You can enable filename, and even fulltext indexing on windows. It will then cause search to be much faster, and even search file contents.

Not enabled by default though.

Edit: hmmm, I actually read the post now.

Maybe you can interact with the index under the hood, via interfaces other than explorer?

[–] bridgeenjoyer@sh.itjust.works 1 points 21 hours ago

Indexing for them is on, in explorer anyway. I don't think I can access more than that.

[–] Onomatopoeia@lemmy.cafe 4 points 1 day ago* (last edited 1 day ago) (2 children)

There's an app called Everything (from Void Tools), which is the best system indexing tool I've ever used. It's crazy fast. Has extensive search capabilities (including regex), integrates with Explorer well, etc, etc.

It's very flexible too - you could run it on your machine and have it index a network drive, or run it on the server and just use it there, or setup an http server and have multiple instances of Everything point to that server and store their data there!

I run it on every machine I touch these days.

Be sure to walk through all it's options so you don't miss subtle, but useful features - like opening the folder when double-clicking on the folder name (rather than open the file).

———

__STATED TASK A__
Summarize the discussion about file search on Windows in two sentences.
The text and the records have nothing to do with each other.

__MATERIAL FOR THIS TASK__

———

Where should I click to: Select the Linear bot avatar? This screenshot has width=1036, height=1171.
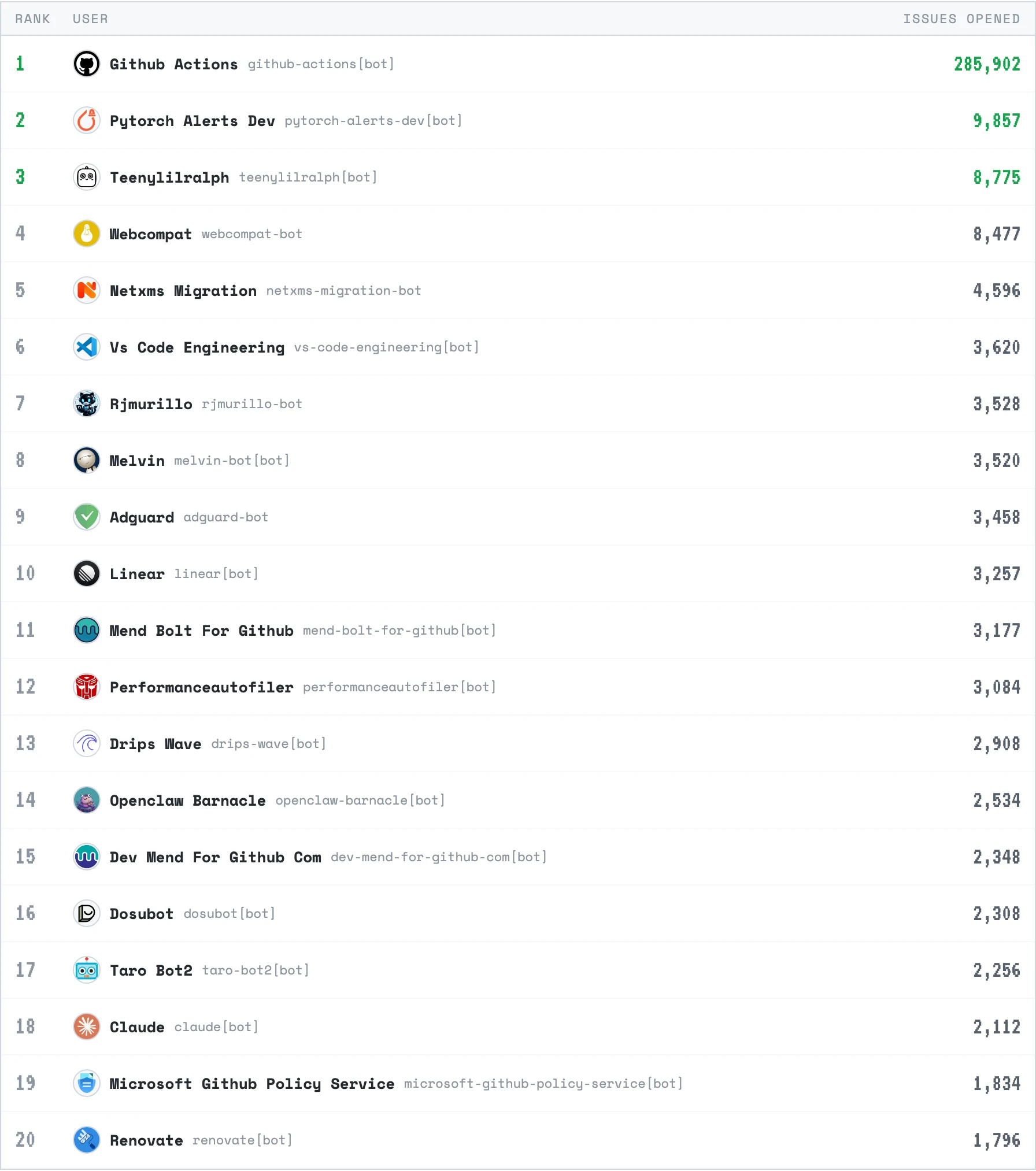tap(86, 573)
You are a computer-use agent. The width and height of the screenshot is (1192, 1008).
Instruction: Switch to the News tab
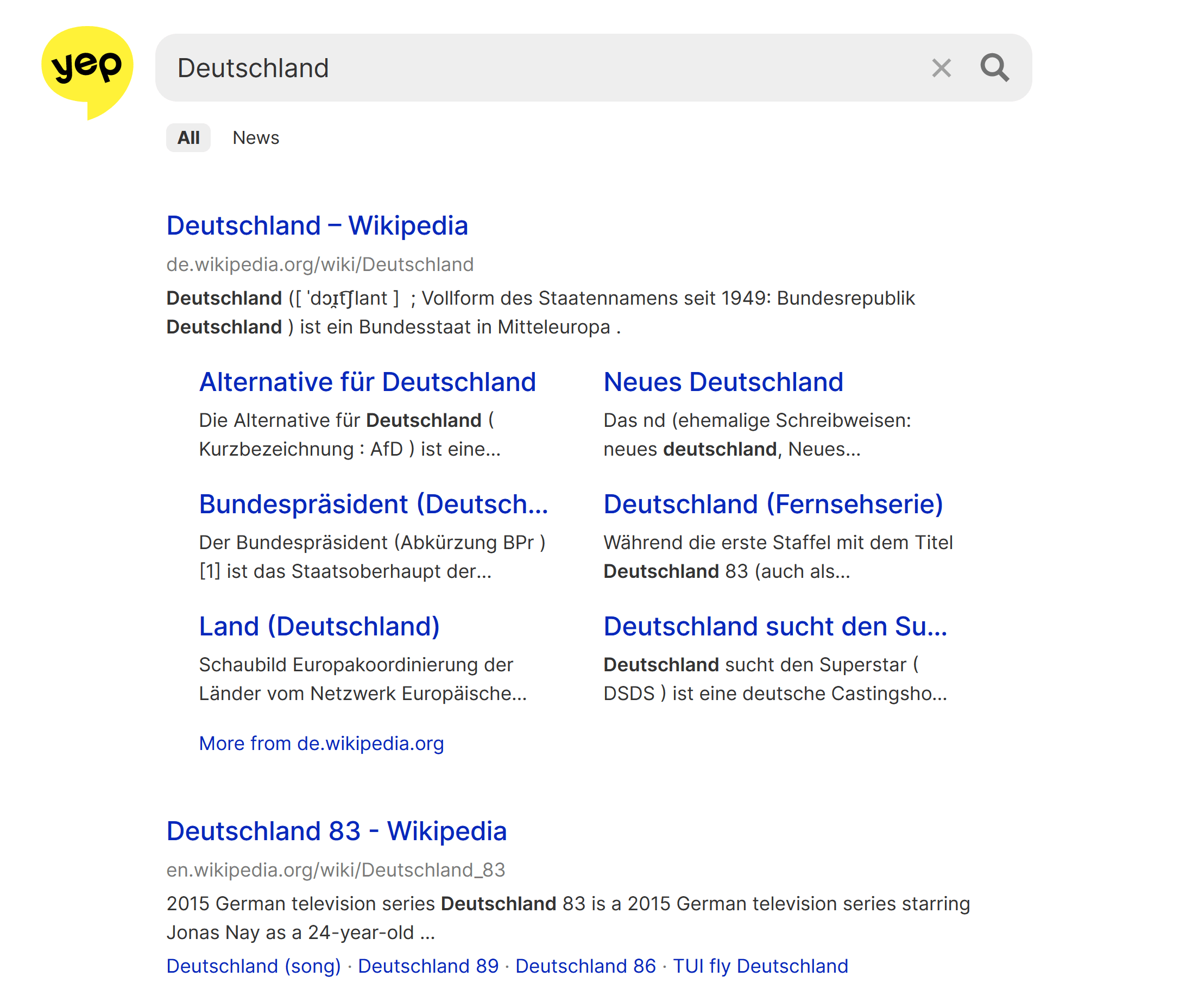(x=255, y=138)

———

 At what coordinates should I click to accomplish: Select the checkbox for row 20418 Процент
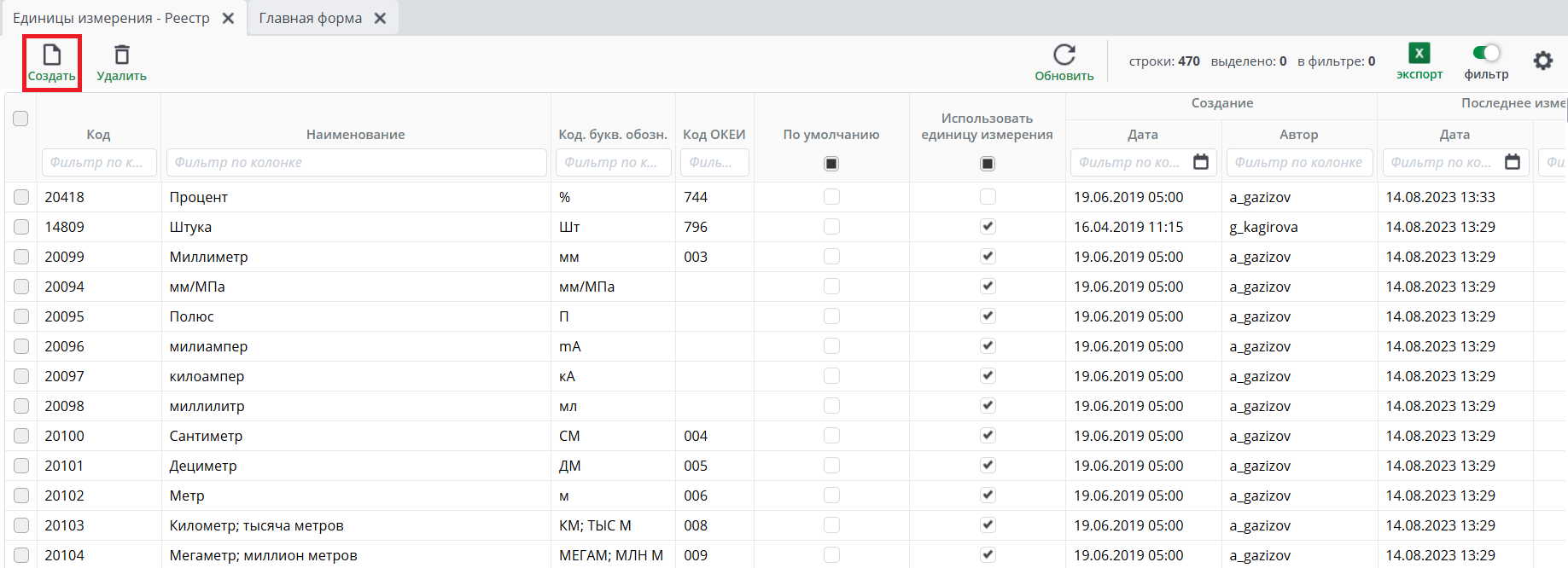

———

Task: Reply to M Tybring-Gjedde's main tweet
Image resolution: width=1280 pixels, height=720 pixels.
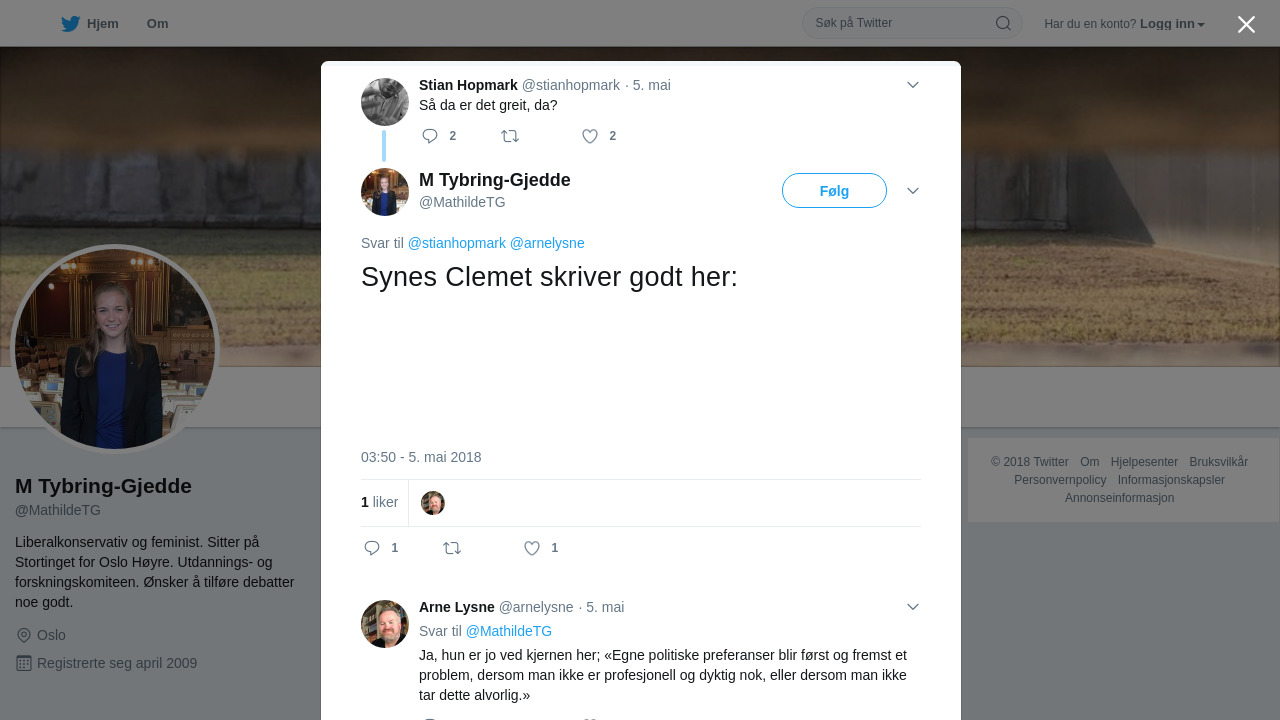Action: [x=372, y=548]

———

__STATED TASK B__
In the records, reproduce word for word everything from the line with "You are a computer-use" to the line with "(x=255, y=138)", leaving the picture out.

__FINAL ANSWER A__
Windows can index filenames and even full text to make searches much faster and include file contents, though this is not enabled by default, and one reply says indexing is already on in Explorer. Another commenter recommends Everything from Void Tools as a very fast and flexible indexing tool with extensive search capabilities, including regex, and good integration with Explorer.

__FINAL ANSWER B__
You are a computer-use agent. The width and height of the screenshot is (1192, 1008).
Instruction: Switch to the News tab
(x=255, y=138)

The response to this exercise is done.